[Brief]:
Please print each entry below exactly as it stands, but without any pictures.

[Data excerpts]:

**********

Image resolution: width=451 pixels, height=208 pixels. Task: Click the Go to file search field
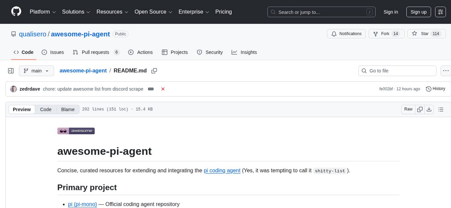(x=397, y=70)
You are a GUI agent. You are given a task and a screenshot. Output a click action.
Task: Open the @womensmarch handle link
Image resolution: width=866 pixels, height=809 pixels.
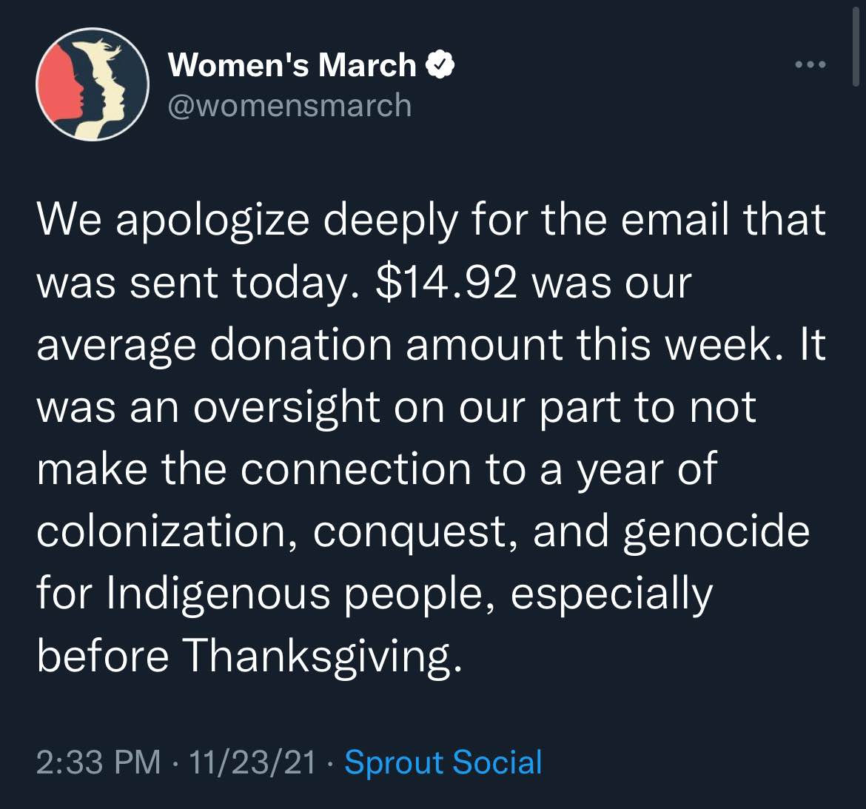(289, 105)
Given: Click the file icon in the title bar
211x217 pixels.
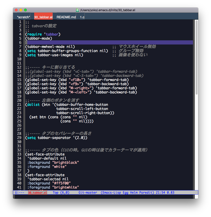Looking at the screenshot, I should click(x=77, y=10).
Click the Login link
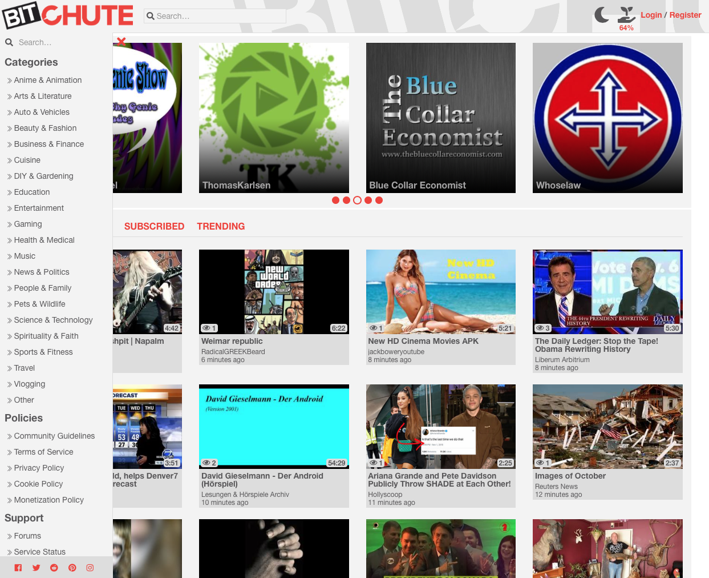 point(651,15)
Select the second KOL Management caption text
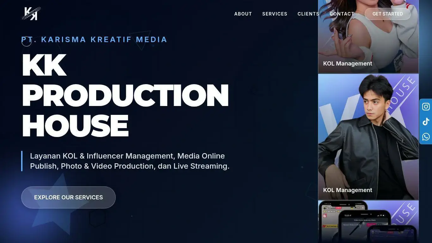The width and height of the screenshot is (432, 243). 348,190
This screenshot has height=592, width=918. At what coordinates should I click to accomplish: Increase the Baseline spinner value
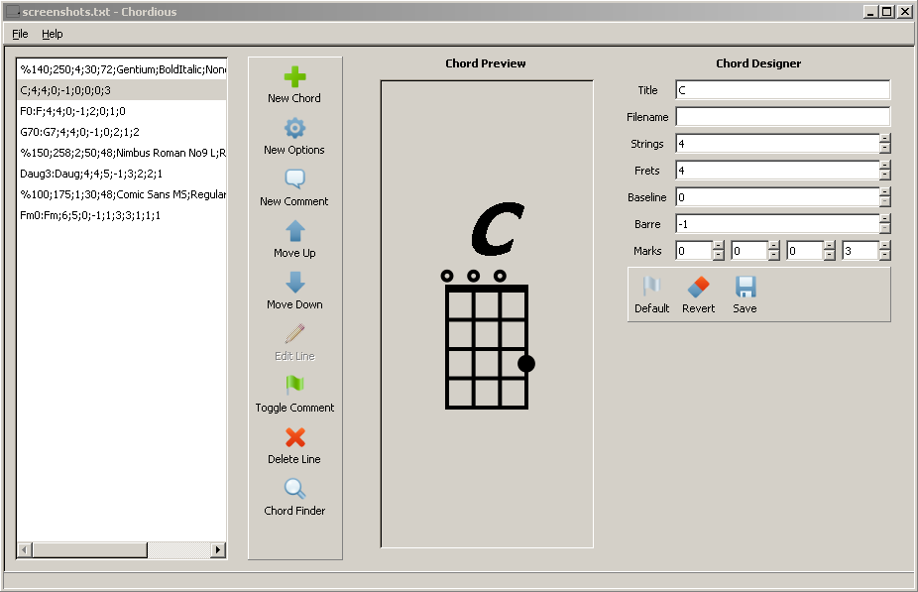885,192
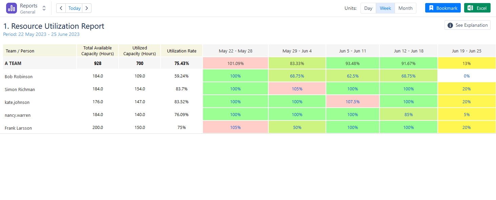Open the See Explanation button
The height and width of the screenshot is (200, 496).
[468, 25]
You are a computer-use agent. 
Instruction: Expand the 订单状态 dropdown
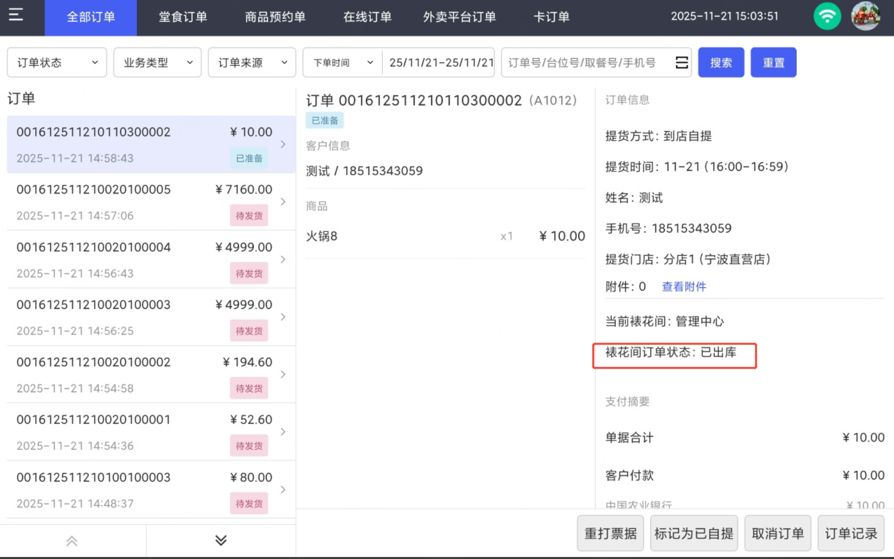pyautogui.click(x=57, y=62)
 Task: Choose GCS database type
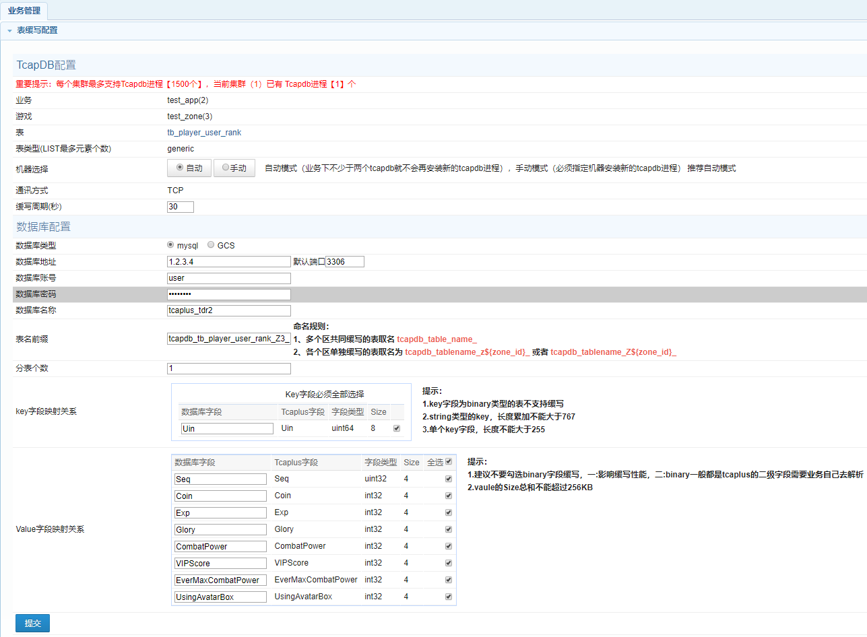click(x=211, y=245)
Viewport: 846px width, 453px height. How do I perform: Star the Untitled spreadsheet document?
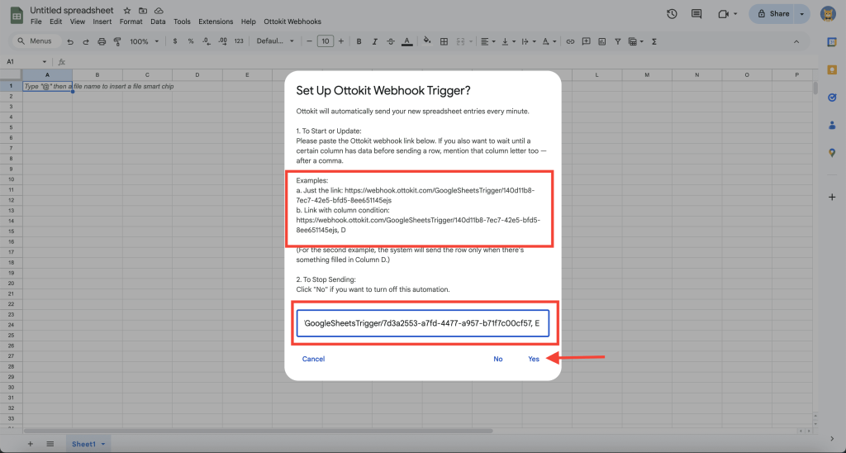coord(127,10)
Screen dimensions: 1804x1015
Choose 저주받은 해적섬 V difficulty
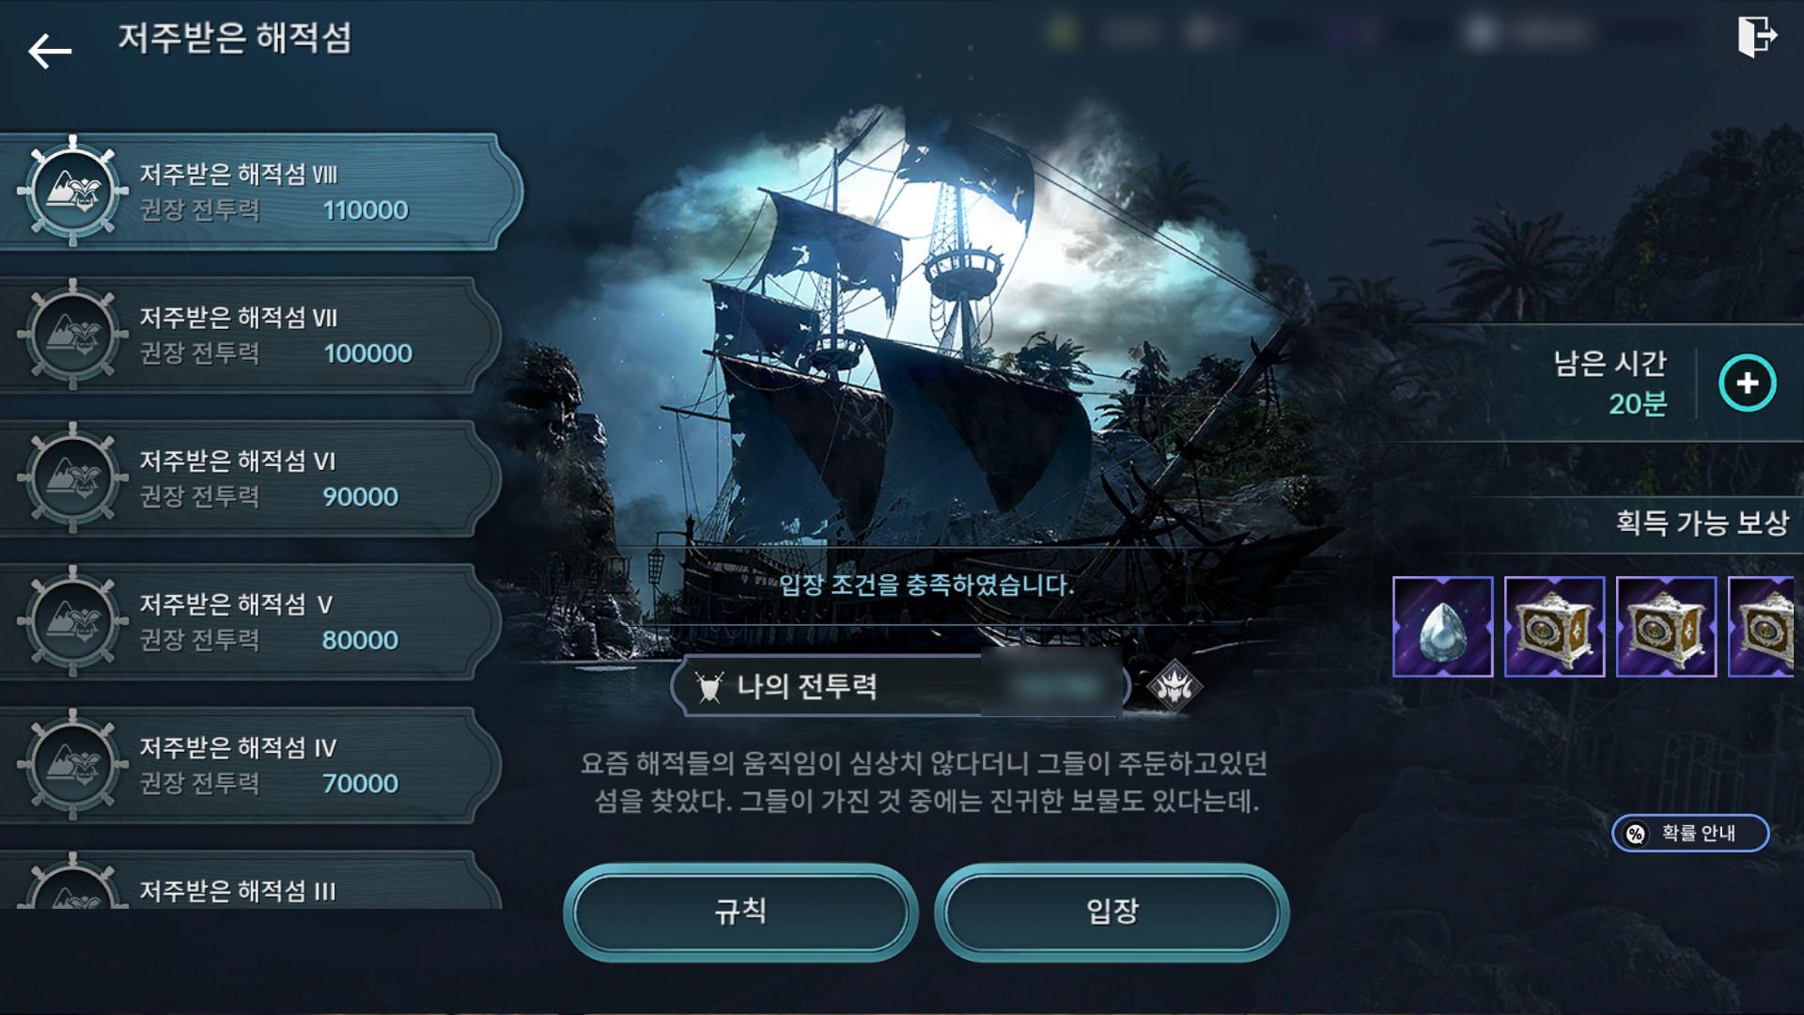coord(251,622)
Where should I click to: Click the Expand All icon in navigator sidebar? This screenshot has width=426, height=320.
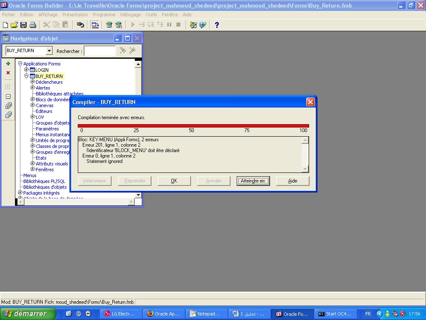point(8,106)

**********

[Written response]:
Image resolution: width=451 pixels, height=208 pixels. Task: Click the Go to file search field
(x=397, y=70)
You are a GUI agent. You are given a task and a screenshot. Output a click action.
Task: Open the @womensmarch handle link
Image resolution: width=866 pixels, height=809 pixels.
(289, 105)
Given: Click the file icon in the title bar
211x217 pixels.
Looking at the screenshot, I should click(x=77, y=10).
Click the Login link
 point(651,15)
Select the second KOL Management caption text
The width and height of the screenshot is (432, 243). 348,190
This screenshot has height=592, width=918. At what coordinates should I click to accomplish: Increase the Baseline spinner value
885,192
Open the See Explanation button
The height and width of the screenshot is (200, 496).
[468, 25]
You are a computer-use agent. 
Instruction: Expand the 订单状态 dropdown
pyautogui.click(x=57, y=62)
 Task: Choose GCS database type
click(x=211, y=245)
Viewport: 846px width, 453px height. How do I perform: Star the Untitled spreadsheet document?
coord(127,10)
Screen dimensions: 1804x1015
Choose 저주받은 해적섬 V difficulty
coord(251,622)
Where should I click to: Click the Expand All icon in navigator sidebar? This screenshot has width=426, height=320.
point(8,106)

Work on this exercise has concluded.